Vanuatu — Prime Minister Charlot Salwai criticized alleged human rights abuses perpetrated by the Indonesian government before the United Nations General Assembly, citing Papua as one of the few remaining Pacific territories that have "yet to break the shackles of colonialism". An Indonesian diplomat present at the meeting condemned the Vanuatu Prime Minister's statement and declared that "Papua is, has [been] and will always be, part of Indonesia".

==Aftermath==
===Arrests and trial===
Following the protests, dozens of people were arrested under various charges. In Jayapura alone, police reported the arrest of 28 suspects under charges of looting and damaging buildings, among others.
Two students in Jakarta who allegedly flew the West Papuan flag were arrested under charges of treason.

Four Australian citizens were deported from Sorong by Indonesian authorities after having found to take part in the protests. On 9 September, police arrested 18 people from the student dormitory of Cenderawasih University in Jayapura.

===Lawsuit on internet blackout===
Responding on the escalating protest, Indonesian authority announced a total internet blackout in all Papua regions on 22 August 2019. The blackout continued until 6 September when it was partially lifted for several regions, with the complete lifting of the blackout only occurred on 11 September. Despite broad criticism from human rights activists, reporters, and Papuan civilians realising their daily activities was severely hindered by the blackout, Indonesian authority defended the decision as necessary to prevent the spread of hate speech and hoax that may worsen the protests. Due to the blackout, a Telkom Indonesia office in Jayapura was burned by the protesters.

On 21 November 2019, Indonesian public organisations, including Indonesian Journalists Association, Indonesian Legal Aid Foundation, among others, filed a lawsuit against the President of Indonesia and the Ministry of Communication decision to block internet access in Papua during the protest. The following lawsuit was processed by the Jakarta Administrative Court.

After 6 months of trial, the Jakarta Administrative Court announced their ruling in favour of the plaintiff on a court session took place on 3 June 2020. The court found the government had violated emergency law by blocking internet access in Papua by failing to prove that the country was in a state of emergency that necessitated the blackout decision. The judge also argued that the government should only block access to the accounts and documents that violated the law, instead of blocking the internet on the entirety. The court also imposes court costs to the defendants.
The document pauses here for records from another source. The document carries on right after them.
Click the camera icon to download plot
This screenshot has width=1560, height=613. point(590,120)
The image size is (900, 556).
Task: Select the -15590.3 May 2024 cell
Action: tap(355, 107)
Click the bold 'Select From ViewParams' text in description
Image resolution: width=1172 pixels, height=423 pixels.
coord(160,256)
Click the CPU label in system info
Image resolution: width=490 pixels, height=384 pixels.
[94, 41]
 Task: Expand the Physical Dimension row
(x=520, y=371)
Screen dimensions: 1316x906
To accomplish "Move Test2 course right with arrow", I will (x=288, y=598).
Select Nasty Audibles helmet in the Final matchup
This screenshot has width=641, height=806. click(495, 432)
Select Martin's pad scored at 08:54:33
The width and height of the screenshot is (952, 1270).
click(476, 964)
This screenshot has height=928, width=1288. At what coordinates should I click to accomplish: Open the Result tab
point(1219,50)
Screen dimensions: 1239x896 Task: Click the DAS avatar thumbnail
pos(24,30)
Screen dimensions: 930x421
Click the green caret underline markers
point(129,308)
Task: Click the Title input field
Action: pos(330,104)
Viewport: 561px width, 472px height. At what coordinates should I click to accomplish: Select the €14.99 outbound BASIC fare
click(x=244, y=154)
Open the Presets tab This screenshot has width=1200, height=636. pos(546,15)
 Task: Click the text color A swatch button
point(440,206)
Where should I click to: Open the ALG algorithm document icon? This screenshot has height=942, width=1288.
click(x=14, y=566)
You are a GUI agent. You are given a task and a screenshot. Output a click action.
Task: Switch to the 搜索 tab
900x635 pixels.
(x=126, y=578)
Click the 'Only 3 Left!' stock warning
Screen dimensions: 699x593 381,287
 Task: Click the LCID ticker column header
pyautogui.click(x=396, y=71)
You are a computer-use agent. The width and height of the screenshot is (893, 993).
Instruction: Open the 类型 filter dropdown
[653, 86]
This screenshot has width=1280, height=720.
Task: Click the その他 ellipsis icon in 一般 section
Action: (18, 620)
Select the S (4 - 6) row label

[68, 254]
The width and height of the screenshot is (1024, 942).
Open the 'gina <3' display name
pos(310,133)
Following the verdict, President of Indonesia and the Ministry of Communications both declared their intention to appeal the verdict on 12 June. On 18 June, the Ministry of Communications decided to retract their attempt to appeal the ruling, with the President following suit on 22 June. The authority justified the decision that the government needs to focus more on efforts to mitigate the ongoing COVID-19 pandemic in Indonesia. However in a further decision on the lawsuit filed on 23 September 2020, on the legality of government to be able to block internet access toward harmful contents during riots as happened during May 2019 Jakarta protests and 2019 Papuan protests, the constitutional court on 27 October 2021 ruled 7-2 in favour of the government and such acts were deemed constitutional. If such blocks were to happen, the government would have the ability to restore it quickly. Moreover according to the court the government has the responsibility to protect the public safety from all kind of interferences and harms in electronic informations and transaction. However the government should put a clear procedure with respect to citizens' right for informations.